WNBA: Interesująca noc

Zdjęcie okładkowe artykułu:
zdjęcie autora artykułu

Niesamowita pogoń w końcówce Chicago Sky. Fantastyczny rzut Alany Beard na zwycięstwo Washington Mystics. Nieprzestające zadziwiać koszykarki Minnesoty Lynx. To trzy wydarzenia z minionej nocy na parkietach ligi WNBA, o których nie można nie powiedzieć. Największe słowa uznania należą się chyba jednak koszykarkom z Minneapolis, które po stracie swojej liderki Seimone Augustus, nadal grają fenomenalnie. Duża w tym zasługa Canidice Wiggins.

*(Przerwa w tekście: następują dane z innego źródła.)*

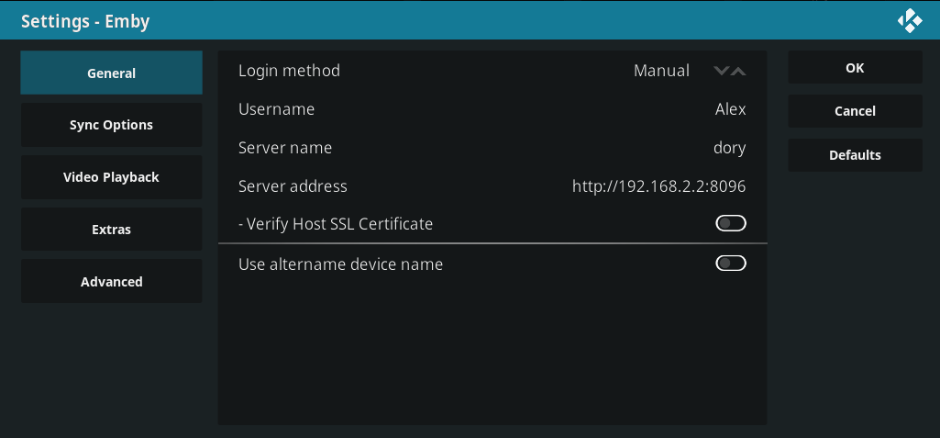Enable the alternate device name switch
Screen dimensions: 940x438
(x=731, y=264)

W tym artykule dowiesz się o:

Candice Wiggins, która dzień wcześniej uhonorowana została nagrodą dla Player of the Week, nie przestaje zadziwiać. Jej 23 punkty w wyjazdowym spotkaniu z Atlantą Dream dało jej Minnesocie Lynx siódmą wygraną w sezonie. Od momentu kontuzji Seimone Augustus, Wiggins jest prawdziwą liderką "Rysic". Od momentu straty swojej liderki, Wiggins notuje średnio po 23,3 punktu na mecz.

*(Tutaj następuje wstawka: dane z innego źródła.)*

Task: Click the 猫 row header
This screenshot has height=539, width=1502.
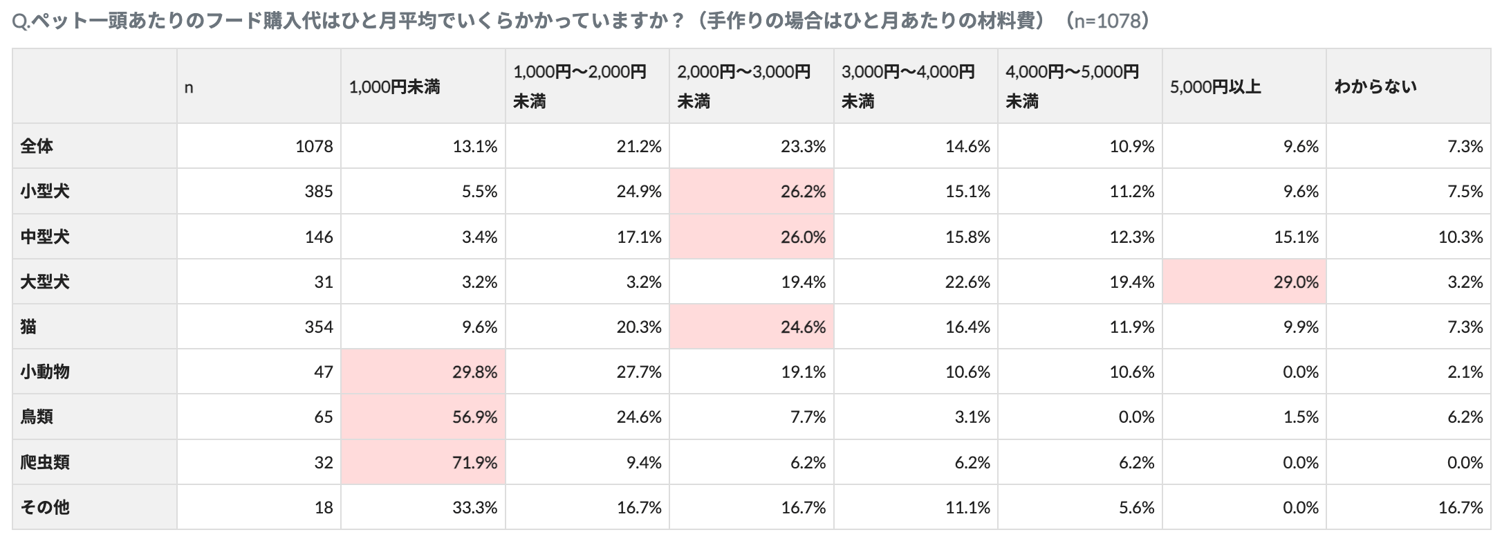Action: click(x=28, y=327)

- Ona zawsze miała to w sobie - powiedziała po meczu Jennifer Gillom, opiekunka Lynx. - Gdy Seimone była z nami, Candice przyjęła rolę drugoplanową. Teraz jednak pokazuje wszystkim, jak dobrą zawodniczką jest.

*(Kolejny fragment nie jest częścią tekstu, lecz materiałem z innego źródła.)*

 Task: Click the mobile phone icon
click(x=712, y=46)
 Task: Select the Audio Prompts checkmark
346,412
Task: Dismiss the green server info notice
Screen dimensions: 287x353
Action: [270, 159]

W meczu z Dream Wiggins otrzymała solidne wsparcie od koleżanek z drużyny. Nicky Anosike zakończyła mecz z 20 punktami i 10 zbiórkami, a Charde Houston dołożyła do dorobku Lynx 18 oczek i 10 zbiórek. Duże znaczenie dla losów spotkania miało z pewnością 13 celnych rzutów zza łuku, na 26 prób koszykarek z Minneapolis.

Gospodyniom nie pomógł najlepszy występ w karierze Iziane Castro-Marques, która zakończyła tą rywalizację z 31 punktami na koncie. - One dzisiaj nie było w stanie mnie zatrzymać. Na początku meczu wszystko wpadało, a później pozostawałam odpowiednio skoncentrowana i starałam się robić, jak najwięcej potrafię - powiedziała Castro-Marques.

Na niespełna 3 minuty przed końcową syreną meczu w Chicago, miejscowy Sky przegrywały z Sacramento Monarchs 62:67. Od tego momentu 9 kolejnych punktów zdobyły właśnie gospodynie, które odrobiły starty, objęły prowadzenie i zdołały dowieźć je do samego końca meczu. Niekwestionowaną bohaterką Sky była po raz kolejny Jia Perkins, która 8 ze swoich 17 punktów zdobyła w ostatnich 90 sekundach meczu.

- W końcówce zagraliśmy zdecydowanie bardziej agresywnie. Wygraliśmy końcówkę meczu dokładnie tą samą bronią, którą oni prowadzili z nami cały mecz - powiedział po meczu szkoleniowiec Sky Steven Key. - Na takim poziomie mogą się dziać różne spektakularne rzeczy. Dzisiejsza końcówka w naszym wykonaniu byłą czymś spektakularnym.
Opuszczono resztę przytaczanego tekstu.